Supplementary Figure 1 Processing of mutations and generation of simulated controls. On the left, a diagram illustrates the manner in which covariate-matched simulated mutations were obtained, filtered to remove potential false positives from mapping errors and split into experimental and validation subsets. The panels on the upper right shows the fraction of mutations in each RegulomeDB category that were filtered out owing to a high mismap score. Also depicted is a Venn diagram showing the number of mutations filtered out as potential false positives from mapping errors as well as the overlap of these mutations with difficult-to-align regions of the genome. These mutations are enriched in category 3b as well as in regions with no regulatory annotations (6 and 7).
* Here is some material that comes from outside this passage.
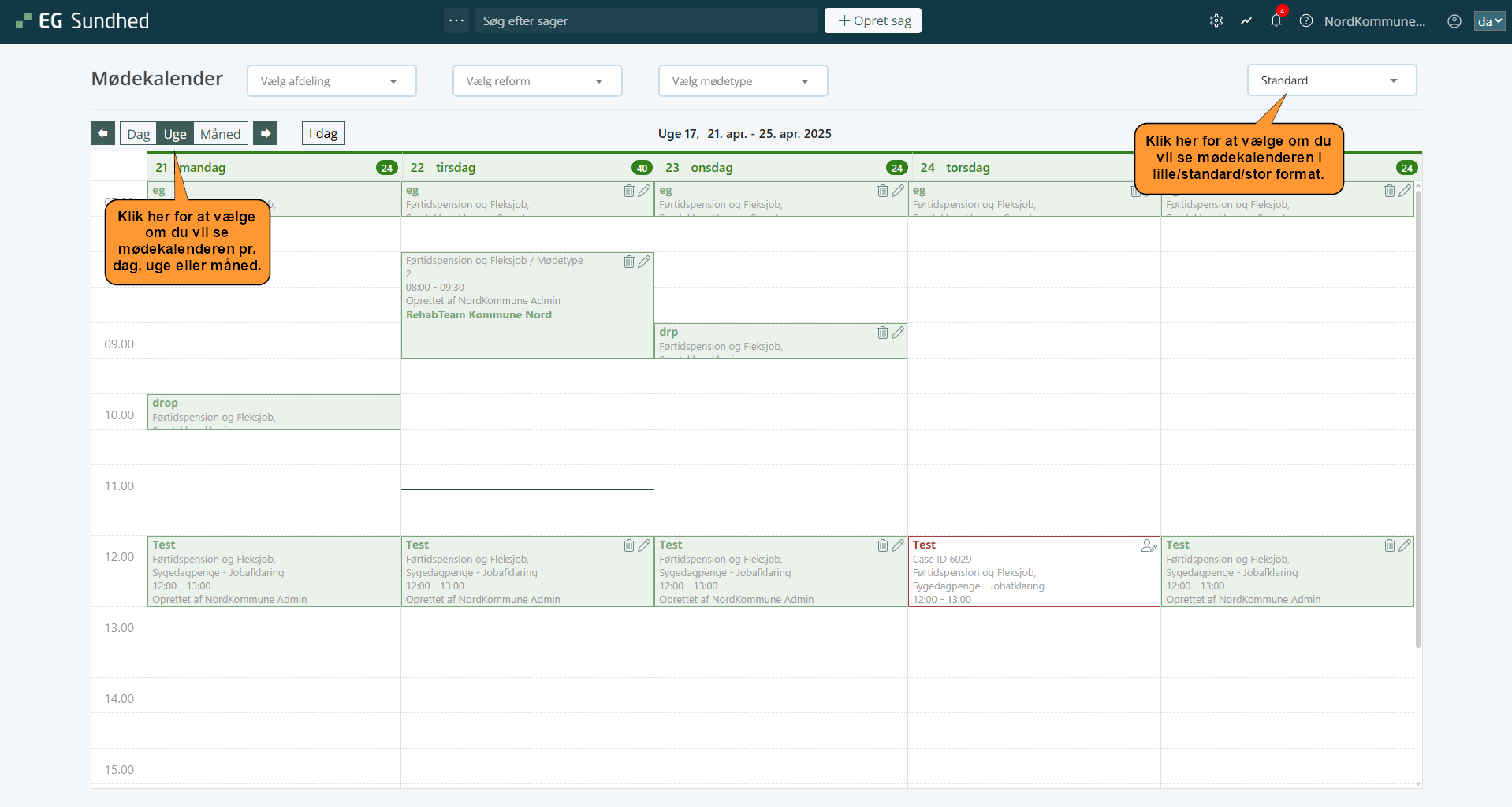Open the statistics trend line icon

click(x=1246, y=21)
The panel on the middle right shows the breakdown of transcript annotations for real and simulated mutations in each RegulomeDB category. The panel on the bottom right shows the distributions of replication timing and base-pair composition for simulated and real mutations for each cancer type. The panel on the bottom left shows the similarity in the distributions of the number of mutations per sample for the experimental and validation subsets in each cancer type.
Supplementary Figure2 Mutation calling quality metrics. (a) The distribution of the variant allele fraction for each cancer type is shown via violin plots. (b) A scatter plot showing the relationship between genome sequencing file size and number of mutations called for that sample. (c) Box plots and overlaid points depict the median coverage of each sample grouped by cancer type. BRCA, breast invasive carcinoma; GBM, glioblastoma multiforme; HNSC, head and neck squamous cell carcinoma; KIRC, kidney renal clear cell carcinoma; LUAD, lung adenocarcinoma; LUSC, lung squamous cell carcinoma; OV, ovarian serous cystadenocarcinoma; UCEC, uterine corpus endometrial carcinoma.
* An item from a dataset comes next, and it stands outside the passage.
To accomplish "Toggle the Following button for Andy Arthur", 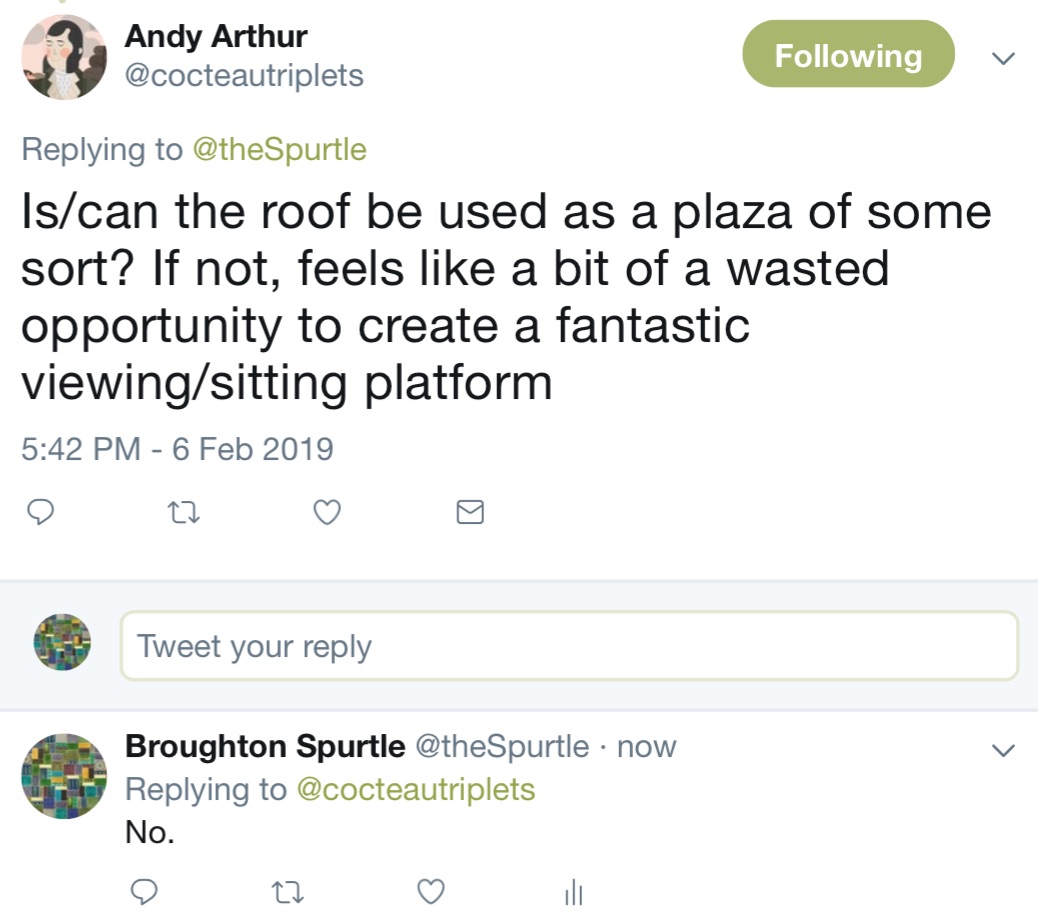I will tap(848, 54).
Supplementary Figure 3 Similarity of sets of transcription factor bound mutations. For each pair of transcription factors shown in Figure 2g, the Jaccard similarity was computed on the basis of the overlap in the genomic positions mutated with RegulomeDB transcription factor annotations for the two factors. Factors were clustered on the basis of this similarity score, and the scores are plotted here as a heat map. The average enrichment score of real versus simulated mutations for all cancer types for each transcription factor is shown below the transcription factor labels on the x axis.
Supplementary Figure 4 Mutational patterns in transcription factor binding sites. (a) An analysis was performed to identify all transcription factor motifs with an increased match score in mutant sites compared to reference sites. Only mutations in sites for the CEBP factors were used for this analysis. (b) The sequences surrounding the mutations were aligned using TTG(T/C) as the seed. This seed motif, the aligned reference and the aligned mutant sequences are shown as well as a histogram of the number and type of mutations at each position. (c) The most common sequences of eight bases in length contributing to the motif in b are shown. (d) The counts of mutations from these sites by patient are shown. One patient with UCEC has a disproportionate number of these mutant sites. (e) Box plots of RNA-seq expression values for samples with and without CEBP mutations are show for the factors matching CEBP motifs or motifs with a higher match score in a. (f) Seed, reference and variant alignments as well as mutation counts by position are shown for the factors from Figure 3f.
Supplementary Figure 5 Mutation probability fitting and model validation test. (a) Logistic regression allows for the calculation of the probability of mutation conditioned on replication timing, base-pair composition, transcript type and patient ID. Box plots of predicted probabilities across all patients are shown for the various combinations of transcript region, base-pair type and replication timing bin. (b) The fraction of sites identified in the validation set that can be found in the experimental set and vice versa are plotted, showing the robustness of the method even with a small number of patient samples. (c) A box plot depicting the difference in log 10 RNA-seq expression data for PLCXD1 in samples either with or without a mutation at chr. X: 197,480. P value was determined by the bootstrap method, as the data were not normally distributed.
Supplementary Figure 6 Screening for functional mutated regulatory elements. Wild-type and mutant versions of four control regions and ten repeatedly mutated regulatory regions, including one of the TERT promoter mutations, were assayed for their ability to enhance the transcriptional activity of a minimal promoter using a luciferase assay. Constructs were assayed in NCI-H1437 lung adenocarcinoma cells.